◆ **WORK TO COMPLETE**: A precise reproduction of every record below is needed, minus the pictures.
[Opening INPUT DATA section]
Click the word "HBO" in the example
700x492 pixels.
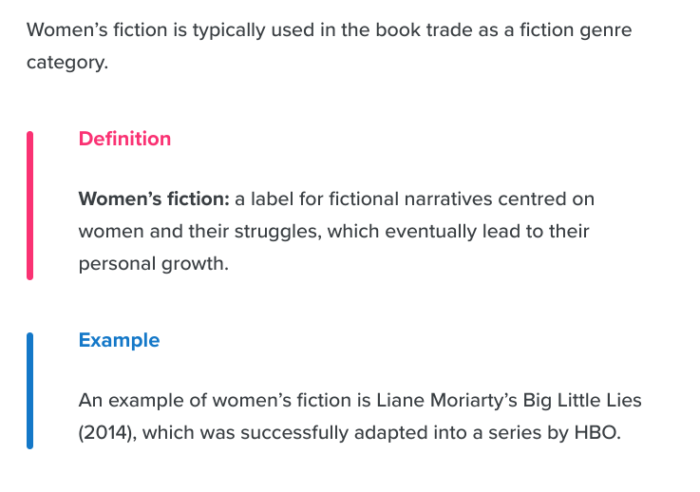click(597, 434)
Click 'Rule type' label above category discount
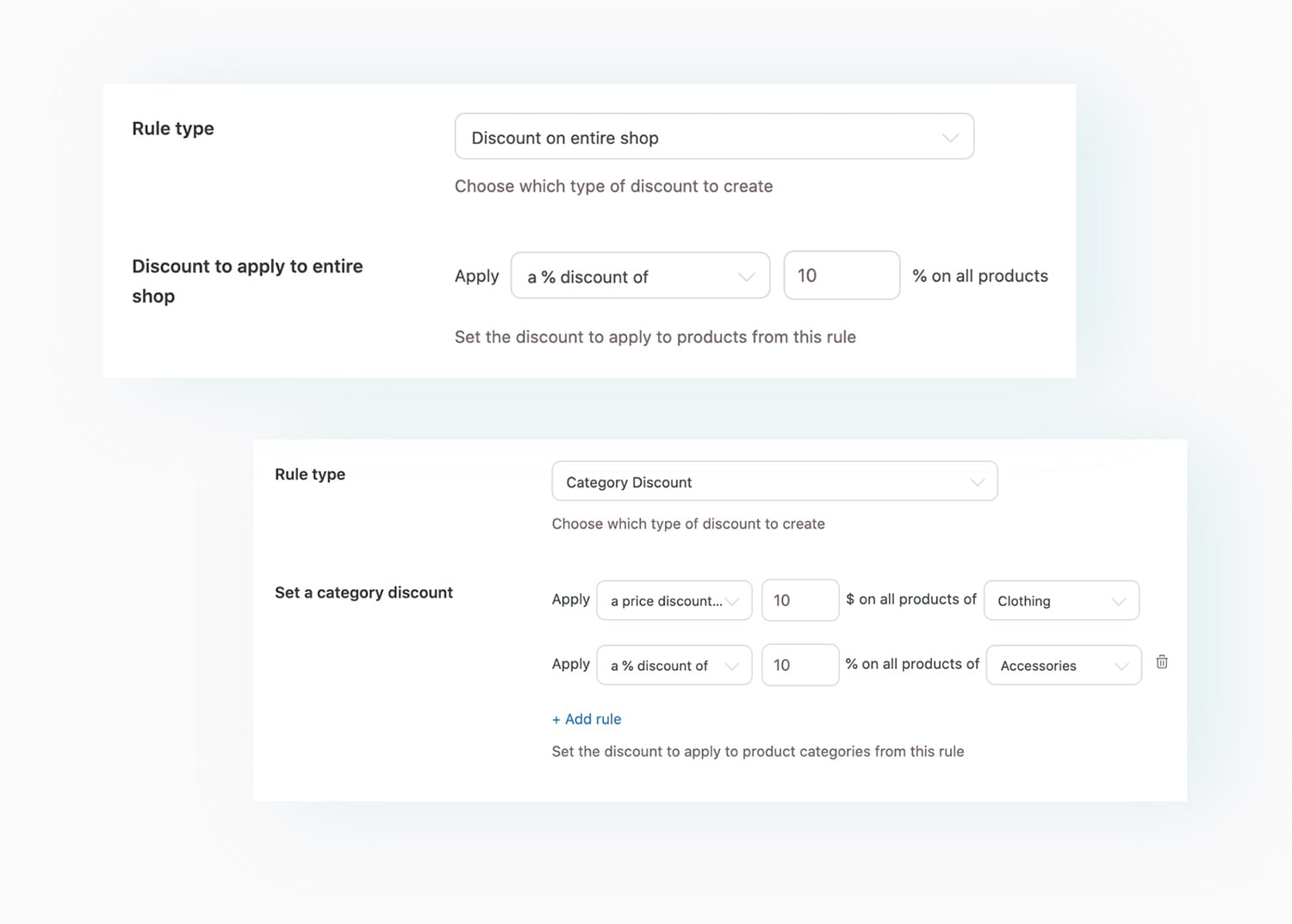The image size is (1292, 924). click(310, 474)
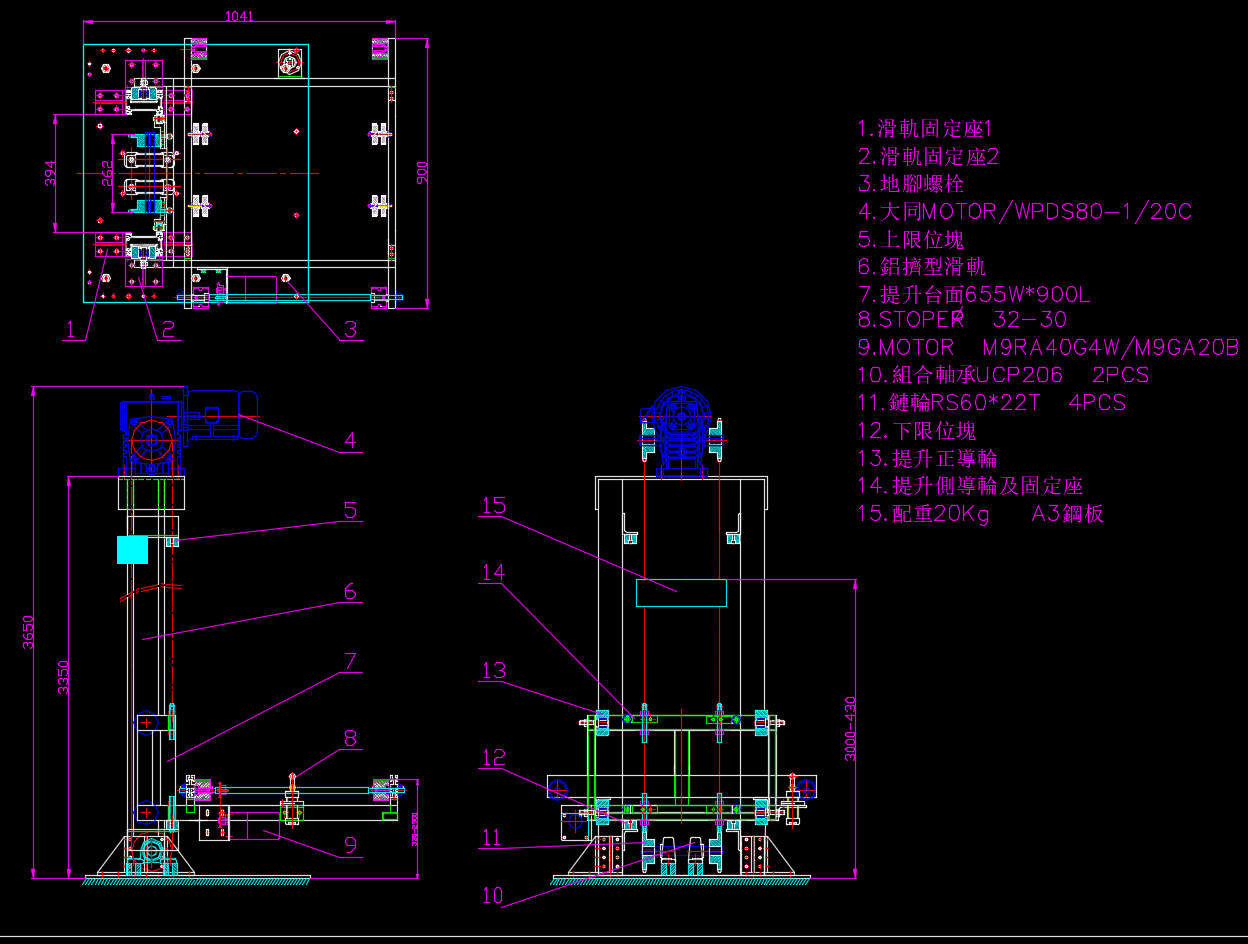Click legend line 9.MOTOR M9RA40G4W/M9GA20B
The width and height of the screenshot is (1248, 944).
(1048, 348)
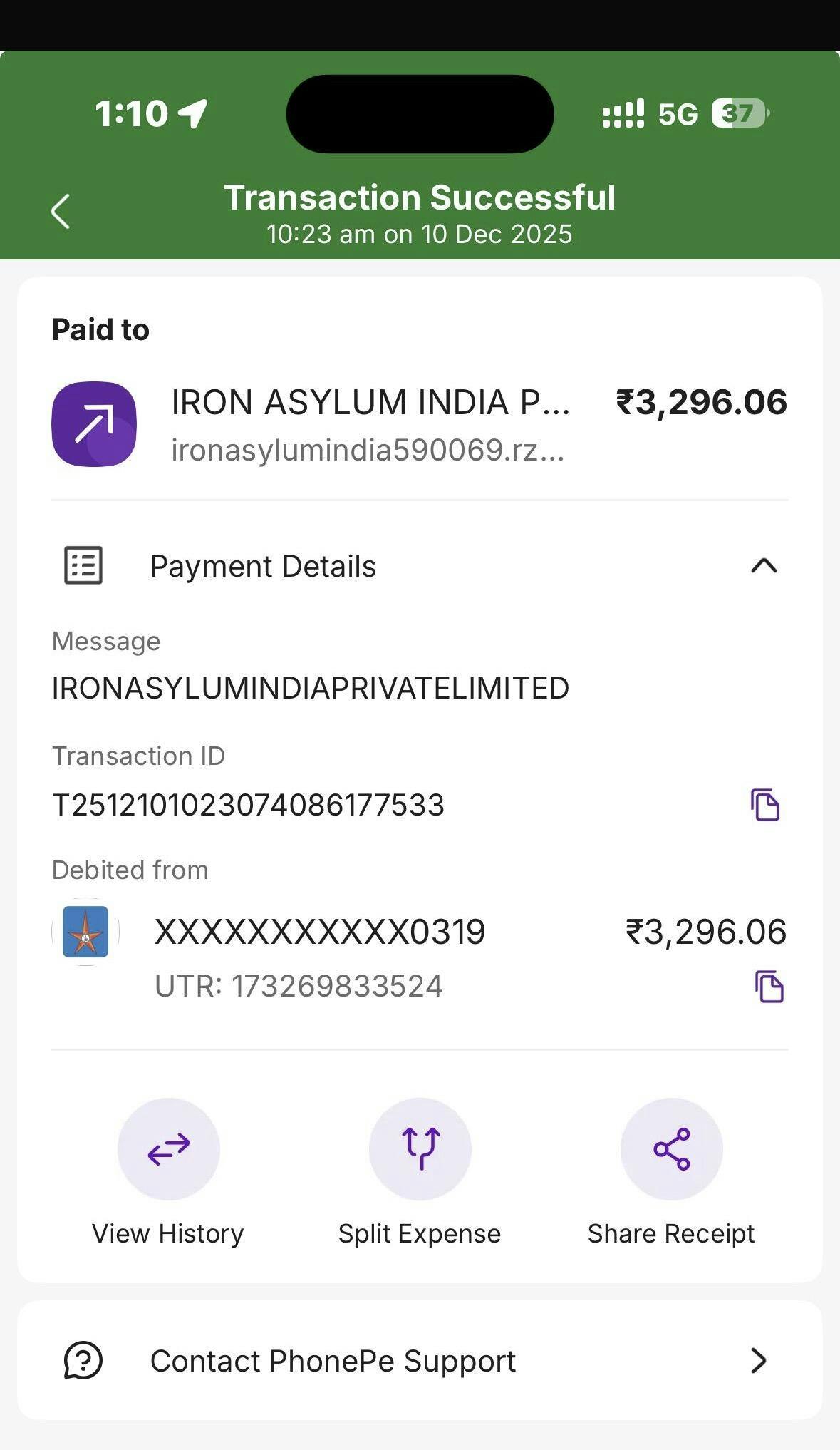Tap the Split Expense icon
The width and height of the screenshot is (840, 1450).
click(420, 1148)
[Closing INPUT DATA section]
◆ **ANSWER AREA**:
Click the word "HBO" in the example
700x492 pixels.
click(597, 434)
Click 'Rule type' label above category discount
The image size is (1292, 924). click(310, 474)
Click legend line 9.MOTOR M9RA40G4W/M9GA20B
The width and height of the screenshot is (1248, 944).
(1048, 348)
Tap the Split Expense icon
The width and height of the screenshot is (840, 1450).
click(420, 1148)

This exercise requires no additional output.